En 1912 les lampes triodes disponibles
ne permettaient que de très faible amplification. Edwin Howard Armstrong
(1890-1954) au cours d’essais empiriques obtient subitement une
amplification considérable. Il venait de découvrir le phénomène de la
réaction : en réappliquant à la sortie d’un amplificateur une
partie du signal de sortie, on augmente considérablement l’amplification
totale.
Ce gain considérable de la réaction associé à une augmentation de la
sélectivité a permis un développement important de la radio dans les
années 20. Les récepteurs à réaction ont ainsi permis les premières
liaisons amateurs longues distances en ondes courtes (OC). Rappelons que
lors de la première liaison bilatérale OC entre la France (Léon Deloy
8AB) et l’Amérique (Fred Schnell 1MO), réalisée en 1923, chaque station
utilisait un récepteur à réaction à 2 lampes. Cette technique a ensuite
été progressivement remplacée par celle du superhétérodyne dans les
années 30.
Les résultats extraordinaires de la réaction expliquent que certains
radio amateurs utilisent encore cette technique pour réaliser des
récepteurs simples, mais permettant de recevoir des stations d’Amérique
voir d’Océanie parfois avec 3 ou 4 transistors. Cet article présente la
théorie de ces récepteurs et les principes de conception qui en
découlent. Un second article sera consacré à la description d’un
récepteur à 5 transistors.
1 Amplification
Soit un étage amplificateur de gain K en l’absence de réaction (figue
1). Réappliquons à l’entrée un pourcentage r de la tension de sortie.
K ( Uin + r Uout ) = Uout
=> K Uin = Uout – K r Uout
=>
K Uin = Uout ( 1 – K r )
=> K / ( 1 – K r ) = Uout / Uin
Le gain Gr avec réaction correspond au rapport Uout / Uin donc Gr
= K / ( 1 – K r )
Prenons un exemple. Soit un amplificateur avec un gain de 10. Appliquons
une réaction de 0,095 (9,5%). Le gain augmente à 200 ! Augmentons
encore la réaction en appliquant 10 %. Le gain devient infini,
c’est-à-dire que le montage oscille.
La réaction permet donc d’augmenter considérablement le gain d’un étage.
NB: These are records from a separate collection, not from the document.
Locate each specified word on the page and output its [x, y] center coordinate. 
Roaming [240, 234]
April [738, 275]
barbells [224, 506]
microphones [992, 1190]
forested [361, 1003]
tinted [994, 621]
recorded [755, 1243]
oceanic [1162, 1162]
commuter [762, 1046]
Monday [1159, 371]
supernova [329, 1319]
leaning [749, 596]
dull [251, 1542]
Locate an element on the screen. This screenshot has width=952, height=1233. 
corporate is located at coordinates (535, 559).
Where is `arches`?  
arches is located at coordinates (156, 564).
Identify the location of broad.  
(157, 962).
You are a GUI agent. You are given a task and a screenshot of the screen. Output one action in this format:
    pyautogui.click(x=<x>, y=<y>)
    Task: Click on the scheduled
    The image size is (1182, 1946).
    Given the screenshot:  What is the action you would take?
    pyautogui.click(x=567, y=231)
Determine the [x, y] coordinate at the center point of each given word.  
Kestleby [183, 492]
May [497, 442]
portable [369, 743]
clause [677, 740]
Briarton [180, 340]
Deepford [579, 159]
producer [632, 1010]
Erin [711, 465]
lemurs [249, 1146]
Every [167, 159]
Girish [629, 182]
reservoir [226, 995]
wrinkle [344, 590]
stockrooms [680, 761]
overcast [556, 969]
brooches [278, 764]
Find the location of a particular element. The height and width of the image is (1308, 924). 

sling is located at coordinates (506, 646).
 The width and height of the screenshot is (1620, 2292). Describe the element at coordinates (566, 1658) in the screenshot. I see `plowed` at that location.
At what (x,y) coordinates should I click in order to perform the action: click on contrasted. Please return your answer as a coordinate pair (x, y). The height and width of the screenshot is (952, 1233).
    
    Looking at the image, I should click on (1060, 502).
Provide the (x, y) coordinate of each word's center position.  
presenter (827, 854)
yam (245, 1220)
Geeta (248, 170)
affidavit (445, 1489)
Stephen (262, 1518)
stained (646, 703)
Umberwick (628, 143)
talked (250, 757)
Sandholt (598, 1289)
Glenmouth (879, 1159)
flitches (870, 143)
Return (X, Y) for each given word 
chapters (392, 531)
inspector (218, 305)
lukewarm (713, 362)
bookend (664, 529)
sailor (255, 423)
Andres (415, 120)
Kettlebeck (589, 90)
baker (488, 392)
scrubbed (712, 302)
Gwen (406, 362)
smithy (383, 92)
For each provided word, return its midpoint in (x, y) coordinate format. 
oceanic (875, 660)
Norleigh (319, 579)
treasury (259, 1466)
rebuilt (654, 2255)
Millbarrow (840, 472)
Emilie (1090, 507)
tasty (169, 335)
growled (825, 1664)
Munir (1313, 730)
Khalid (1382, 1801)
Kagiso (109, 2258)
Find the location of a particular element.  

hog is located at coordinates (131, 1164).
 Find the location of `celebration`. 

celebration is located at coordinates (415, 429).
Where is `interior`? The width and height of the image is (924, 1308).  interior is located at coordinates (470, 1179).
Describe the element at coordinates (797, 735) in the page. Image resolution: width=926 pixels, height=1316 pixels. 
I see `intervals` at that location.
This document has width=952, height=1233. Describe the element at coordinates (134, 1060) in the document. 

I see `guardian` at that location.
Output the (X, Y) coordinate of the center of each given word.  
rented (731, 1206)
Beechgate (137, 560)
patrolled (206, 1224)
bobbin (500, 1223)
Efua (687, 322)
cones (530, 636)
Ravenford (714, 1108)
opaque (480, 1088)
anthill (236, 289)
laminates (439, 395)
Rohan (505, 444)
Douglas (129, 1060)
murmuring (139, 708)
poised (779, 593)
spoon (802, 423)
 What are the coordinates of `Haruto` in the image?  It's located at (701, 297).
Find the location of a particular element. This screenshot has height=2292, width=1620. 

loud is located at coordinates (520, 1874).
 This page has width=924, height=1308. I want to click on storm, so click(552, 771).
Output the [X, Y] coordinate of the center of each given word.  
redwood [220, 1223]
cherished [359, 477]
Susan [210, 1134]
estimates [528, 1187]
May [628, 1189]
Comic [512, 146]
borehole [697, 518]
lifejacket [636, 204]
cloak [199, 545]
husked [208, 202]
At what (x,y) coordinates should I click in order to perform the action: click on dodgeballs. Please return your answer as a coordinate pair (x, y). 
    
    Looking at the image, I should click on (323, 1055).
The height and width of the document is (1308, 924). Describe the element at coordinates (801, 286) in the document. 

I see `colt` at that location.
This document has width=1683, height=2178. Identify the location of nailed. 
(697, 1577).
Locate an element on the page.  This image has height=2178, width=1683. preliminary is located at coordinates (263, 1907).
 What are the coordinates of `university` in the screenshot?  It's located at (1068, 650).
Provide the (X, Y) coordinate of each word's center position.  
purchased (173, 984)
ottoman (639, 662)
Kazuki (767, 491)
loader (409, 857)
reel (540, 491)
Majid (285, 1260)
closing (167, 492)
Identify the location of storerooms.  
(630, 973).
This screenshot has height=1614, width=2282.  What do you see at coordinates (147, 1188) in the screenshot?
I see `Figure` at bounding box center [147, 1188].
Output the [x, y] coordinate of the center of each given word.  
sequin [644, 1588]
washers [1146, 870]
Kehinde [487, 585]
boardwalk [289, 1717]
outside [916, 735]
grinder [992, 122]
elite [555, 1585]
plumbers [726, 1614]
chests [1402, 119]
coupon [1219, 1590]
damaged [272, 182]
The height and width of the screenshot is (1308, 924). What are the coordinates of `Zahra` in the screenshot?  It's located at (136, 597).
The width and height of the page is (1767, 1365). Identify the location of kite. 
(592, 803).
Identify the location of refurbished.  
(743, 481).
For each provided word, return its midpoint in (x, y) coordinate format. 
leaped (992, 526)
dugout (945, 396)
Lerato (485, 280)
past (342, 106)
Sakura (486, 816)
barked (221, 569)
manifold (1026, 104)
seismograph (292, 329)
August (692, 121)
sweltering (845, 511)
La limite est atteinte quand le montage se met à osciller.
2 Sélectivité
Ajoutons un circuit oscillant à l’entrée de l’amplificateur (figure 2).
Sans réaction, la sélectivité est celle de sa courbe d’impédance. Par
exemple, si à une fréquence F1 l’impédance Z du circuit est moitié celle
de la fréquence de résonance Fo, le signal de fréquence F1 est
atténué par 2 à la sortie du circuit oscillant par rapport à un signal
de fréquence Fo. L’atténuation relative persiste à la sortie de
l’amplificateur.
Ajoutons la réaction. Le pourcentage r de la sortie réappliqué à
l’entrée sera lui aussi variable en fonction de fréquence. C’est ce qui
explique l’augmentation de la sélectivité.
Reprenons notre exemple : celui d’un étage de gain k = 10 sans
réaction et d’une valeur de r à la résonance Fo de 9,5 %. Soit deux
stations, celle désirée de fréquence Fo sur laquelle est réglé le
récepteur, et une deuxième station de fréquence F1 pour laquelle le
circuit oscillant donne une atténuation de 2 (-6dB) sans réaction. Avec
la réaction, le gain devient 200 pour la fréquence Fo. Par contre, la
réaction n’est que de 4,75 % pour F1. Le gain devient donc égal à
19. La réaction a donc apporté une atténuation relative de la fréquence
F1 par rapport à Fo de 200/19 soit 10,5 (-20db).
Ce gain de sélectivité doit se comprendre ainsi : plus on augmente
la réaction, plus la différence d’amplification entre Fo et F1 augmente.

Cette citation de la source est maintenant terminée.